This book came for me in the mail. First contemplated five years ago, it’s now an object you can hold in your hands — if that’s your fetish. For everyone else, you can download it for free here. The front cover is by Shirley Purdie and represents the Gija subsection system.
There are twelve authors, spanning the length and breadth of linguistics and linguistic anthropology in Australia. I’m especially happy to be on a chapter with the late and great Luise Hercus, even if my input was largely to do with mapping. Luise was always the common point of reference for Australianist linguistics and her summer lunch parties were legendary. She is, I’m sure, the only person I will ever know to have sustained a wombat-related injury.

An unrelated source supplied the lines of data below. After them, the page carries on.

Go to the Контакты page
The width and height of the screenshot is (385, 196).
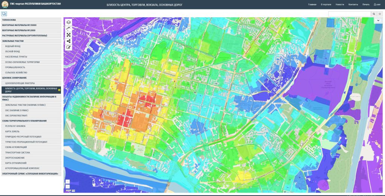(x=353, y=5)
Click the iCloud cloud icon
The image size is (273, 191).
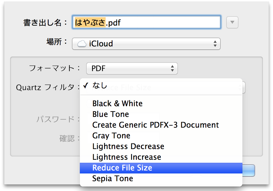click(82, 44)
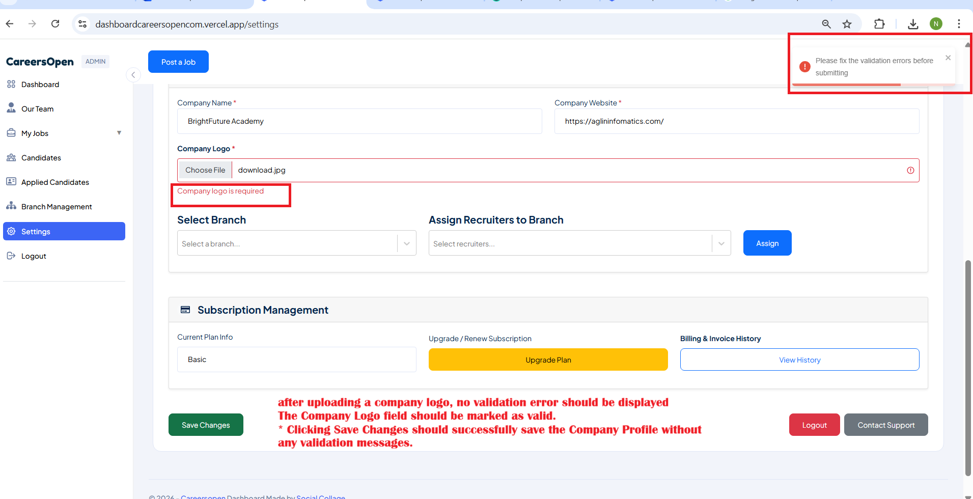Click Choose File for company logo

[205, 170]
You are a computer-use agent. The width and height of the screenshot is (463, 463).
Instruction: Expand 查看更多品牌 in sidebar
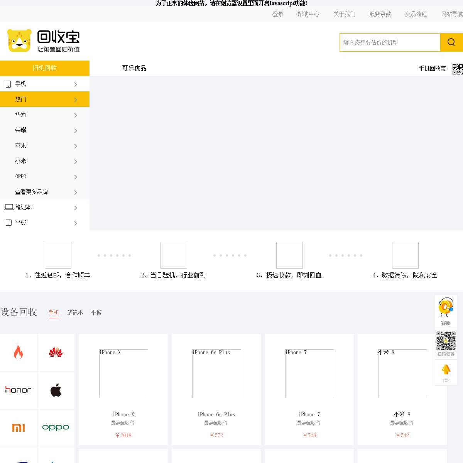pyautogui.click(x=45, y=192)
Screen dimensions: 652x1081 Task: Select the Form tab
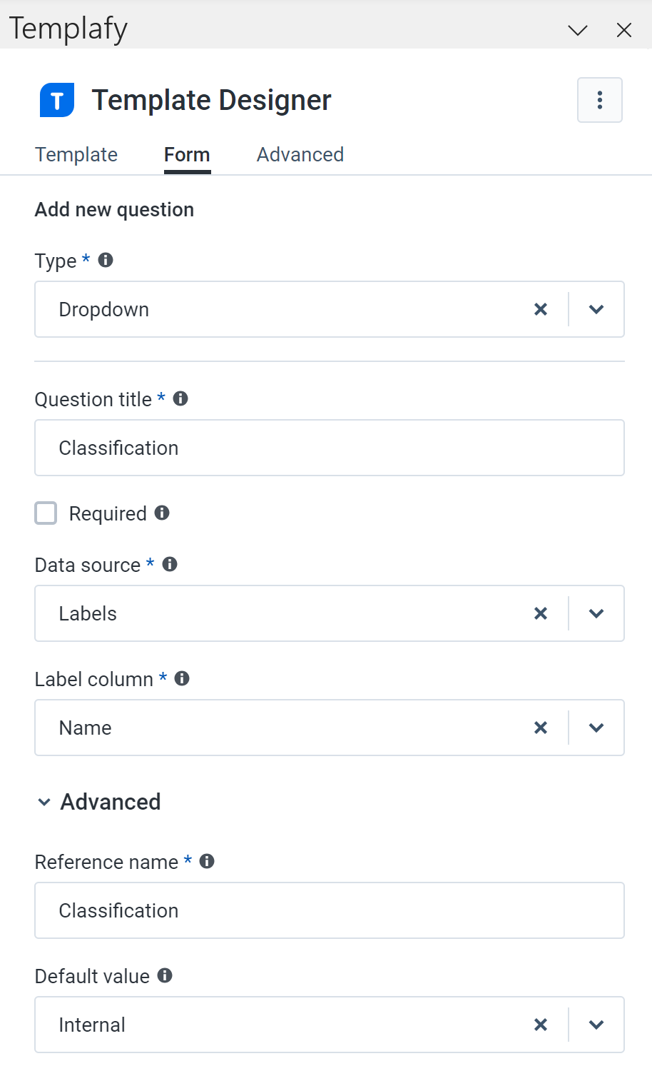[186, 154]
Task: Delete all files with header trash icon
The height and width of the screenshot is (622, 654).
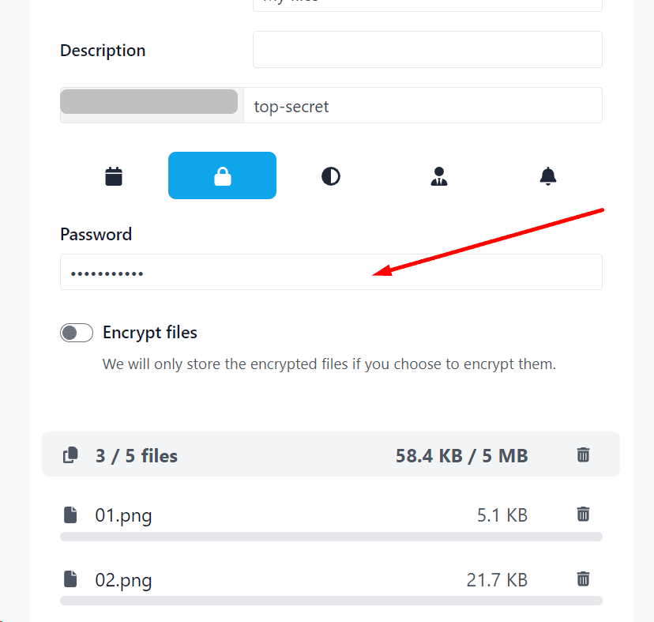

I doubt Luise was particularly enthused about us moving to Germany. After all, it’s a country she has been boycotting ever since she escaped from it as a refugee. There are two tiny anecdotes she told from wartime London. When she saw me drinking yerba mate she recalled with horror how bitter it tasted. At some point during the war the Argentinians had sent a ship load of mate to London in support of their British allies, but even though tea was scarce the British couldn’t tolerate its taste. Another: she had a special vegetarian ration book that entitled her to an extra serving of cheese to supplement an an otherwise protein-minimal diet. One day she misplaced her ration book and had to explain it to the shopkeeper, who subsequently went to find the boss and to relate that: “Queer Cheese has lost her ration book!”. That’s when she learned of her secret but rather charming nickname.
Queer Cheese was a treasure. I really wish my children had gotten to know her.